Posizione condivisa anche dai dirigenti dell’altra grande categoria sindacale che ha annunciato nei giorni scorsi la propria adesione alla sua candidatura. La Ufcw - United Food and Commercial Workers – conta 1.3 milioni di iscritti nella grande distribuzione e nell’industria alimentare. I meatpackers – dei quali una pellicola arrivata la scorsa estate anche in Italia, Fast Food Nation, documentava le spesso terribili condizioni di lavoro – rappresentano una delle categorie principali di insediamento del sindacato, in cui ancora una volta il peso dell’immigrazione ispanica anche clandestina è assai rilevante. Il peso elettorale degli iscritti all’Ufcw, che è peraltro la struttura sindacale più giovane del paese con il 40% dei suoi iscritti al di sotto dei trent’anni, è significativo non solo in Ohio (69.000 membri) ed in Texas (26.000) ma anche in Wisconsin (19.000 membri) dove si voterà il prossimo 26 febbraio. “Entrambi i candidati sono molto attenti alle questioni del lavoro, ma c’è qualcosa nel Senatore Obama che ha mobilitato sia i nostri quadri dirigenti sia i nostri iscritti”, ha dichiarato Joseph Hansen – il presidente dell’Ufcw – al New York Times.

Colpisce delle dichiarazioni ufficiali di adesione da parte dei sindacati, come nei tanti post lasciati qui è là nella rete da parte dei lavoratori, il tono drammatico e talvolta intensamente poetico.
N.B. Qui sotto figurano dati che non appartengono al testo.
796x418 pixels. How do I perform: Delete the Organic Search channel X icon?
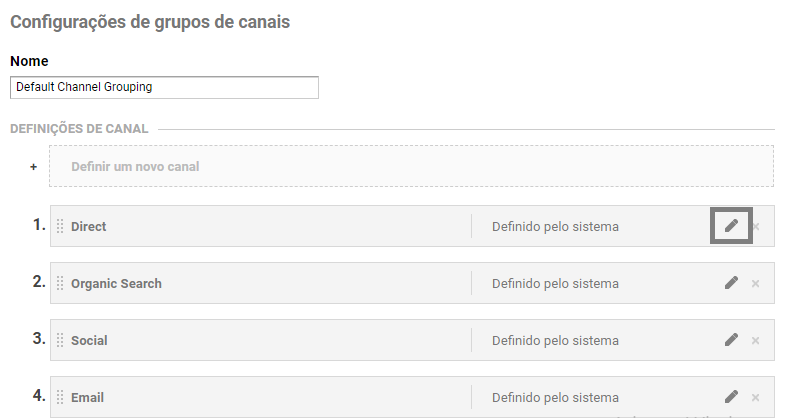click(x=756, y=284)
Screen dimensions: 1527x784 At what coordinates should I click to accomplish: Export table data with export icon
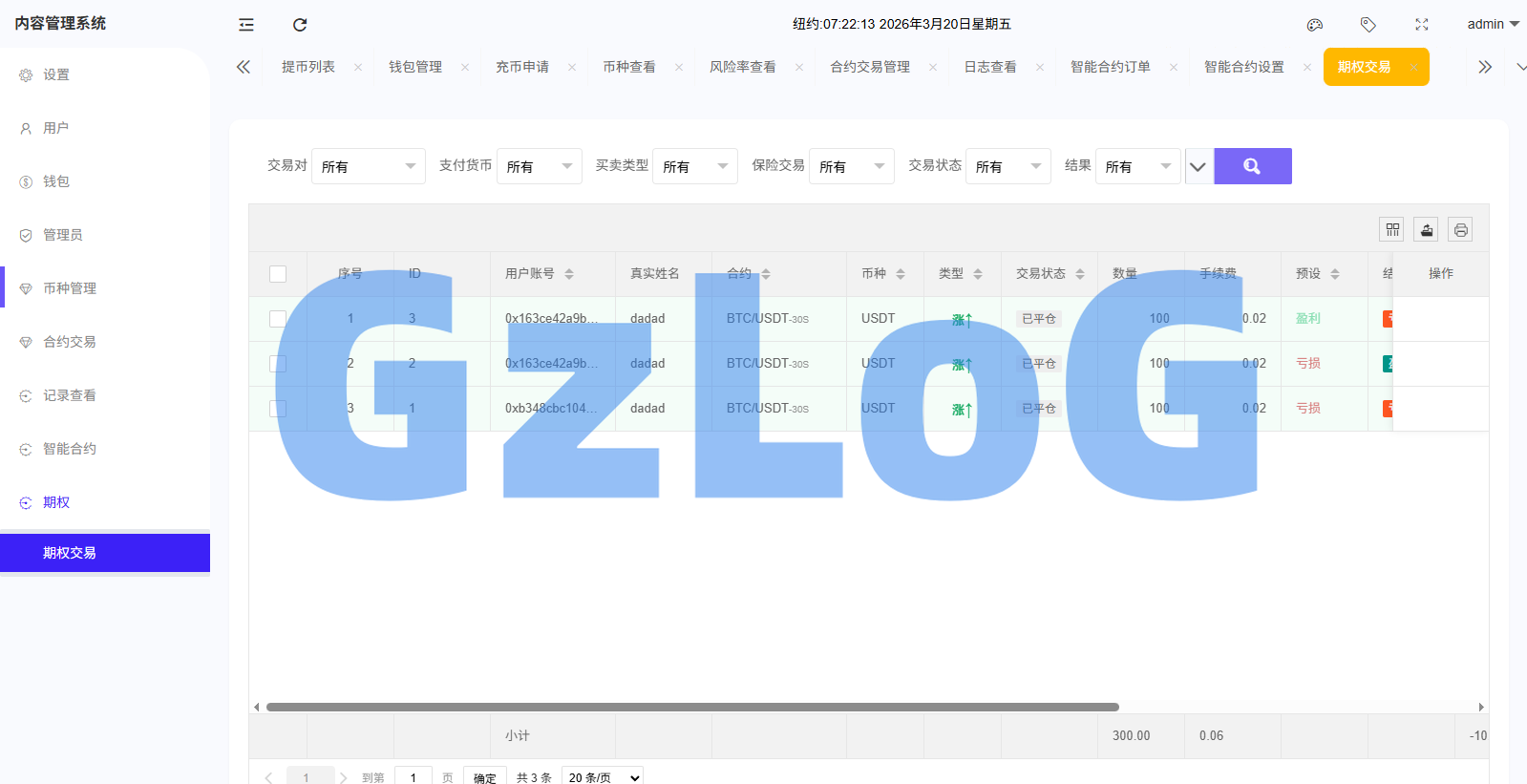[x=1427, y=229]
Si tratta ovviamente di una poesia della vita quotidiana che ci fa pensare a testimonianze di un mondo lontano, da infanzia del movimento operaio. Toni che in Europa raramente ci troviamo ad incontrare. La Ufcw sceglie il sogno di Obama perché rappresenta le speranze quotidiane dei suoi iscritti: “Stiamo parlando dei sogni dei meatpackers che lavorano tante ore al giorno per fare in modo che il desiderio dei propri figli di andare al college e di avere una vita migliore possa diventare realtà, stiamo parlando della possibilità che i sogni delle cassiere e dei commessi possano diventare realtà. Il tema di queste elezioni sono i sogni della gente che lavora duro in ogni angolo del paese. Donne e uomini che meritano di avere dei rappresentanti che lavorino duro quanto loro”. Ora, perfino a noi europei ormai anestetizzati, è facile capire come un uomo che predica la speranza dall’Atlantico al Pacifico possa mobilitare così tanti americani.